**Exercise description:**
From the records below, transcribe exactly the lines that begin at the line with "Task: Switch to the Cadastro de Produtos tab" and end at the line with "Viewport: 600px width, 396px height.", both included.

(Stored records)
========
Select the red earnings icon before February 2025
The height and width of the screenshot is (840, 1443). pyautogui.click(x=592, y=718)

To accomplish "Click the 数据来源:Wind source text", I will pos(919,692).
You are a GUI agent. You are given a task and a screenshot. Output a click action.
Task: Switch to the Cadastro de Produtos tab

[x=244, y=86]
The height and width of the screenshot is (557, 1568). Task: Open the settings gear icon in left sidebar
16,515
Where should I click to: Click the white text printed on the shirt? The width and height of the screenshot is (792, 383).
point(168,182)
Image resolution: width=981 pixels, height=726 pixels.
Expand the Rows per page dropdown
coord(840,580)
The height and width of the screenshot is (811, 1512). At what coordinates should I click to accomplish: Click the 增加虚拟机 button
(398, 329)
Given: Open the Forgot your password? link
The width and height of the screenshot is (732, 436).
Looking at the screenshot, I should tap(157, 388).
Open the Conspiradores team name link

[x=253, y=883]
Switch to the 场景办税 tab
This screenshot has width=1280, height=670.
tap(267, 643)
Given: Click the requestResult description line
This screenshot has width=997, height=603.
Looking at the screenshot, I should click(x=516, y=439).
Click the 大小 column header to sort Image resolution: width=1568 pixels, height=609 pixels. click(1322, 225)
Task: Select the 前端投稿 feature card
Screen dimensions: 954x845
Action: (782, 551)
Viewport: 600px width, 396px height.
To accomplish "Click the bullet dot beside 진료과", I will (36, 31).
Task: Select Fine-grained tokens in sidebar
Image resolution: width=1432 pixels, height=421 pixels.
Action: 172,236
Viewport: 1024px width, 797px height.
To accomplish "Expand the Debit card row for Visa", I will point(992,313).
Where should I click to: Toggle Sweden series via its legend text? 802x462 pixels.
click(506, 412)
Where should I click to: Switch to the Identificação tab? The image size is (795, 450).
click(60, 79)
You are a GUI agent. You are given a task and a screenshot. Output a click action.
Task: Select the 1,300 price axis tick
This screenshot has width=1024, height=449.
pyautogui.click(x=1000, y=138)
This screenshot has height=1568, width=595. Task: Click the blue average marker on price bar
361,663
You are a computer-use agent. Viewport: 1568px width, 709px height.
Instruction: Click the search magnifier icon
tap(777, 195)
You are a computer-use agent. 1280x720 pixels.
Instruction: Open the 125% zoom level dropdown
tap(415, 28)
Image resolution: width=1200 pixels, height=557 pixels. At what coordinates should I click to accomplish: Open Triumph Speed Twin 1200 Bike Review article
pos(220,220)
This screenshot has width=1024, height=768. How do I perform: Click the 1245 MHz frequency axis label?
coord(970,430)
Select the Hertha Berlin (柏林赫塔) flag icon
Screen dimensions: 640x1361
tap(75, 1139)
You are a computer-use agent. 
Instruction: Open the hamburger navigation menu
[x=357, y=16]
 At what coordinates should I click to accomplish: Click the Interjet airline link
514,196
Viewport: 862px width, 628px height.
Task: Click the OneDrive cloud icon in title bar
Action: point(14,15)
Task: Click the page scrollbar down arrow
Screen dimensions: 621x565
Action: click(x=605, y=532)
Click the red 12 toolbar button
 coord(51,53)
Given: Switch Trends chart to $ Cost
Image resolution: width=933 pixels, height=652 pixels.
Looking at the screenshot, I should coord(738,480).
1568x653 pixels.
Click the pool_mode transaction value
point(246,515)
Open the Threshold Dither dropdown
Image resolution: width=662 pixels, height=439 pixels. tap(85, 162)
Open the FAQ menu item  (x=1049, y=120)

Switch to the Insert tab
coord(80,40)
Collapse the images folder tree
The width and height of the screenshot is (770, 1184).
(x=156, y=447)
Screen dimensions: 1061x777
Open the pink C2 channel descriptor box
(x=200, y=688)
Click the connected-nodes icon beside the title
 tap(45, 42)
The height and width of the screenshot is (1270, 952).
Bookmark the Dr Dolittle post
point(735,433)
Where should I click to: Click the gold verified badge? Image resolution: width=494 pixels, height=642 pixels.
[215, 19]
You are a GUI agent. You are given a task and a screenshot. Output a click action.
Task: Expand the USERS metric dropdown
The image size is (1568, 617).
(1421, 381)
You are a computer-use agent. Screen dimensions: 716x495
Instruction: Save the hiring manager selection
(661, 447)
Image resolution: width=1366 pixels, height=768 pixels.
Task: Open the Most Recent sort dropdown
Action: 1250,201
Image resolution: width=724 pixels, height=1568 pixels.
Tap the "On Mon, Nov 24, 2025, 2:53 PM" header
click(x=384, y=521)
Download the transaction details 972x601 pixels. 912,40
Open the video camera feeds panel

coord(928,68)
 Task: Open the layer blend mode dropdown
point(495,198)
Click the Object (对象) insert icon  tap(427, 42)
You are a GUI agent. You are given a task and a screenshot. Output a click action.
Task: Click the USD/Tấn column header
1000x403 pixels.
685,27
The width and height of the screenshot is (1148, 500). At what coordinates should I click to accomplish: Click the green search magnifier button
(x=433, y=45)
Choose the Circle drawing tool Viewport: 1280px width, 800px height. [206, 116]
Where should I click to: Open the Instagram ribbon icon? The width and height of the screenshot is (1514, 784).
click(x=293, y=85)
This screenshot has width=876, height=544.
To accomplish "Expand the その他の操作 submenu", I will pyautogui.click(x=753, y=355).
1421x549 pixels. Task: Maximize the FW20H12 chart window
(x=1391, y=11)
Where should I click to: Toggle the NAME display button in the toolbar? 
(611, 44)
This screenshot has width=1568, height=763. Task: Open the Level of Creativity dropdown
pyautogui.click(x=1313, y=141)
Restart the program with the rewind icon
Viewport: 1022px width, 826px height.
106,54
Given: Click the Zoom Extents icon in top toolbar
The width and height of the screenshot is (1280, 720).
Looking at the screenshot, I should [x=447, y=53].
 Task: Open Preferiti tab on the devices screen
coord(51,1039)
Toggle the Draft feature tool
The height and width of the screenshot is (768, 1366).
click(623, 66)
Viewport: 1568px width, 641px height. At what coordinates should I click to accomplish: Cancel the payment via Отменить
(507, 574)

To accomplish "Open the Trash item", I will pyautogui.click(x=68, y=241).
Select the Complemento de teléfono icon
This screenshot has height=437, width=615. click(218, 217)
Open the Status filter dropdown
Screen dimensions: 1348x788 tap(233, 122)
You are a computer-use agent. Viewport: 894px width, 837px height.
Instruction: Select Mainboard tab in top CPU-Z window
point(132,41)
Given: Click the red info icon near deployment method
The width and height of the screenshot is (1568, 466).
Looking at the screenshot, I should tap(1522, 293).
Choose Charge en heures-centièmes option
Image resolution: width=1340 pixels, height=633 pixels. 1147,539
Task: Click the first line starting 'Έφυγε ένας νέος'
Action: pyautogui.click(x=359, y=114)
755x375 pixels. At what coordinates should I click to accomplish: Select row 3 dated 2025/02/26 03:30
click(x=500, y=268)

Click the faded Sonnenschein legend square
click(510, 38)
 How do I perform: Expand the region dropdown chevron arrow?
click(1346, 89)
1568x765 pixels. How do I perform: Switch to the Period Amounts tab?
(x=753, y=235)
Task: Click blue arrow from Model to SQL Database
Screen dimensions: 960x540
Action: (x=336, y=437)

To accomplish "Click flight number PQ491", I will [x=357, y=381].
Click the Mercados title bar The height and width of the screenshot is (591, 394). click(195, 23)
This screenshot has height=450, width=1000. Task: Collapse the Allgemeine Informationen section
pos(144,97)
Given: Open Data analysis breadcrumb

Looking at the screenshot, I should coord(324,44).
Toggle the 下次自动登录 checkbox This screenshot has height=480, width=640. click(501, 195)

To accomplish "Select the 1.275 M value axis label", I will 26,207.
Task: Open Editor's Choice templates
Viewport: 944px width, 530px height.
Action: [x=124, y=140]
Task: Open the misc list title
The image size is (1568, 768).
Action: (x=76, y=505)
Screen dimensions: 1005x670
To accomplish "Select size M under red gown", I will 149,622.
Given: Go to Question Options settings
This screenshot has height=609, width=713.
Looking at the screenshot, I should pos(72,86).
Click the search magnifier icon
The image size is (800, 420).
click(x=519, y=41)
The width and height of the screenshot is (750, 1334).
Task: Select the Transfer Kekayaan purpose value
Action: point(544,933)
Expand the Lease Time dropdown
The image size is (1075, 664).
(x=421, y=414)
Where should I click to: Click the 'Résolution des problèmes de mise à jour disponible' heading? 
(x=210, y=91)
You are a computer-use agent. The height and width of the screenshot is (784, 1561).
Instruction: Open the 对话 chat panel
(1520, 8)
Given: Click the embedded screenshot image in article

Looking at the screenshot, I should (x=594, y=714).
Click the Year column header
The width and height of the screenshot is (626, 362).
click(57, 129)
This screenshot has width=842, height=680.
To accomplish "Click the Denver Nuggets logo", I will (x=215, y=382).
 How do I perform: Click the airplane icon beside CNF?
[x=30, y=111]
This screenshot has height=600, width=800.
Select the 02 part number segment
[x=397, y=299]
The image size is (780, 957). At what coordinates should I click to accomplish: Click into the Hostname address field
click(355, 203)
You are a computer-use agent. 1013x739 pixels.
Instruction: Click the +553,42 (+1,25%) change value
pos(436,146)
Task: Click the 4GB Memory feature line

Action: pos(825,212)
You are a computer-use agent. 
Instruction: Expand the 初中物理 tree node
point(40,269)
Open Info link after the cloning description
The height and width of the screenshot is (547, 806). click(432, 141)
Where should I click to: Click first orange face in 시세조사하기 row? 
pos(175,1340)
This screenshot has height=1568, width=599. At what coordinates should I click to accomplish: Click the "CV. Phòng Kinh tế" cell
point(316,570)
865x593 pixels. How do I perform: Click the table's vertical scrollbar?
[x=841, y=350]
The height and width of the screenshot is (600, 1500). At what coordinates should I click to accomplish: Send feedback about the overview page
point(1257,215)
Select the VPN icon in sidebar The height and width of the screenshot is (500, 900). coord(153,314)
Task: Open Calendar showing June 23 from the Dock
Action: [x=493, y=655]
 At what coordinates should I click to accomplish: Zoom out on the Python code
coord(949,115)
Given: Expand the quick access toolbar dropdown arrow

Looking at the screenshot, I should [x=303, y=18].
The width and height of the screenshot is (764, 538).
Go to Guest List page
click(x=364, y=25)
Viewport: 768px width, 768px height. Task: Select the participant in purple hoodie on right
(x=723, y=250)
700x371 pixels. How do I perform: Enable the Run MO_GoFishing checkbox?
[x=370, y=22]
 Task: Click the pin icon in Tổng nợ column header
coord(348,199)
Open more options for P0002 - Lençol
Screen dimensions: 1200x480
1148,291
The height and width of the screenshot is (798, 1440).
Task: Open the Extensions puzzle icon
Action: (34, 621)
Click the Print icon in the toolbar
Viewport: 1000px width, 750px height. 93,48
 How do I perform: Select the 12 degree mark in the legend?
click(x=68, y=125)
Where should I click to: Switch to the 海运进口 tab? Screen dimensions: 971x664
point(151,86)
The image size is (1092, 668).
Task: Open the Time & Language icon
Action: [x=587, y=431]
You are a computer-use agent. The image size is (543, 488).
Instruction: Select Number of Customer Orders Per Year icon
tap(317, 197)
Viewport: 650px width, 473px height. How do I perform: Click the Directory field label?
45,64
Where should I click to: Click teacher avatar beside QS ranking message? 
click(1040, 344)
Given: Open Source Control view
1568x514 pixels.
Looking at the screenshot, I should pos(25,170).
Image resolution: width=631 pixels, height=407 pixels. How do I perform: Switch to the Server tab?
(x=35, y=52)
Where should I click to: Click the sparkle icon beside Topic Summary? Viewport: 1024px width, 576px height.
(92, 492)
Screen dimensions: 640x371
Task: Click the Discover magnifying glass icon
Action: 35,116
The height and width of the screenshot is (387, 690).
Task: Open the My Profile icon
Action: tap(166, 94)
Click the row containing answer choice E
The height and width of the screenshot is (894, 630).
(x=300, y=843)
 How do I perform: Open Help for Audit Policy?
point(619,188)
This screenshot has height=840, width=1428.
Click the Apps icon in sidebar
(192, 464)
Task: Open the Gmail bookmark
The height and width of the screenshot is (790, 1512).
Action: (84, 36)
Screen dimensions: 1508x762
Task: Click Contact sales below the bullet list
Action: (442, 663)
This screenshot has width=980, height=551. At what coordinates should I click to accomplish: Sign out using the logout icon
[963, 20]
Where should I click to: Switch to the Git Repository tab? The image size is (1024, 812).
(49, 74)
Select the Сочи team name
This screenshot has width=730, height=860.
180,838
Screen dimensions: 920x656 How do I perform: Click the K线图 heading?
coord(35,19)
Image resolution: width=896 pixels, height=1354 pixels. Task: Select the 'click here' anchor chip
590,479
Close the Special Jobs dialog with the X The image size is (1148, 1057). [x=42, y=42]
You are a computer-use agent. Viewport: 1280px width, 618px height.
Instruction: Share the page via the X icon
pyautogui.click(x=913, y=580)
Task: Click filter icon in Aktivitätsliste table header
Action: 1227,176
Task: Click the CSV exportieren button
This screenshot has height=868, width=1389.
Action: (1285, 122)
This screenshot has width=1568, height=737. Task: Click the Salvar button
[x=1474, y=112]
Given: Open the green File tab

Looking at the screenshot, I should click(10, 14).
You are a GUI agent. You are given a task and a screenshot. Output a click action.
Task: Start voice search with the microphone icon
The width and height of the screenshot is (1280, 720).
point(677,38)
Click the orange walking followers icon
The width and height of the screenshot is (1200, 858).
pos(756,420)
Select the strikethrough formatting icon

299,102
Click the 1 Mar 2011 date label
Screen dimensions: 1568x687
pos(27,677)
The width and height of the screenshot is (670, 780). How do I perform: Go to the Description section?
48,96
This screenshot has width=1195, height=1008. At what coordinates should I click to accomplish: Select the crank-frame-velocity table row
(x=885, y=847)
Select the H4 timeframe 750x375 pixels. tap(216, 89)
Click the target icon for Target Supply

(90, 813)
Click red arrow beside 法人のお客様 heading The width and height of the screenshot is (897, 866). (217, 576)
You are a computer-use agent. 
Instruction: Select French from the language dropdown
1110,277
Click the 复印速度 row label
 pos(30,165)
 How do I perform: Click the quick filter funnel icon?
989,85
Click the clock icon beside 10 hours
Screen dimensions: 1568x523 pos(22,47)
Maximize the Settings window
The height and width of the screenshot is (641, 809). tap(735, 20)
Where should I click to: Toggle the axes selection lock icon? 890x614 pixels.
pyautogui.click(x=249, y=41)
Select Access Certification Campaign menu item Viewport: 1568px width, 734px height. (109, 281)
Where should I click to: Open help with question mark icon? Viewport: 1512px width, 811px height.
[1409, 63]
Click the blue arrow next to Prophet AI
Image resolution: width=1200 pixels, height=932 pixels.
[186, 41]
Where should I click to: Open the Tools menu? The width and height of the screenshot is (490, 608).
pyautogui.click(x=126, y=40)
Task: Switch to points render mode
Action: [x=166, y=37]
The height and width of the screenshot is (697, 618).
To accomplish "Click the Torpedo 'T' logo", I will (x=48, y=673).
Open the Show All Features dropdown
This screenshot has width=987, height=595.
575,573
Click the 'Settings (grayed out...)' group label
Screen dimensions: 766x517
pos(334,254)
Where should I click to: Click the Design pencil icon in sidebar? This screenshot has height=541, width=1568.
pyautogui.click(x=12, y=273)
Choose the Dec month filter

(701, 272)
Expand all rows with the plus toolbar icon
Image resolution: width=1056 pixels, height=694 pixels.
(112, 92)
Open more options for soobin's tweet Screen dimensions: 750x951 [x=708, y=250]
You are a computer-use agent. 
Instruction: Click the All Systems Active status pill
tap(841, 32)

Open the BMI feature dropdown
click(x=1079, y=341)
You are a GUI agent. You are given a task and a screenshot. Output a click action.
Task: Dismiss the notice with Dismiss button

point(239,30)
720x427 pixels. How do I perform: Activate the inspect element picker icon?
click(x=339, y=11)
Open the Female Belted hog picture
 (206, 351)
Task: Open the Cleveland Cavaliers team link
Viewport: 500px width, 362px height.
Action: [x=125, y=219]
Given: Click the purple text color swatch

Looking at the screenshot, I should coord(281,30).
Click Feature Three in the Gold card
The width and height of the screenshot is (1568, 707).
========
**Problem solution:**
Task: Switch to the Cadastro de Produtos tab

[x=244, y=86]
The height and width of the screenshot is (557, 1568). Task: Open the settings gear icon in left sidebar
16,515
Where should I click to: Click the white text printed on the shirt? The width and height of the screenshot is (792, 383).
point(168,182)
Image resolution: width=981 pixels, height=726 pixels.
Expand the Rows per page dropdown
coord(840,580)
The height and width of the screenshot is (811, 1512). At what coordinates should I click to accomplish: Click the 增加虚拟机 button
(398, 329)
Given: Open the Forgot your password? link
The width and height of the screenshot is (732, 436).
Looking at the screenshot, I should tap(157, 388).
Open the Conspiradores team name link

[x=253, y=883]
Switch to the 场景办税 tab
This screenshot has width=1280, height=670.
tap(267, 643)
Given: Click the requestResult description line
This screenshot has width=997, height=603.
Looking at the screenshot, I should click(x=516, y=439).
Click the 大小 column header to sort Image resolution: width=1568 pixels, height=609 pixels. click(1322, 225)
Task: Select the 前端投稿 feature card
Screen dimensions: 954x845
Action: (782, 551)
Viewport: 600px width, 396px height.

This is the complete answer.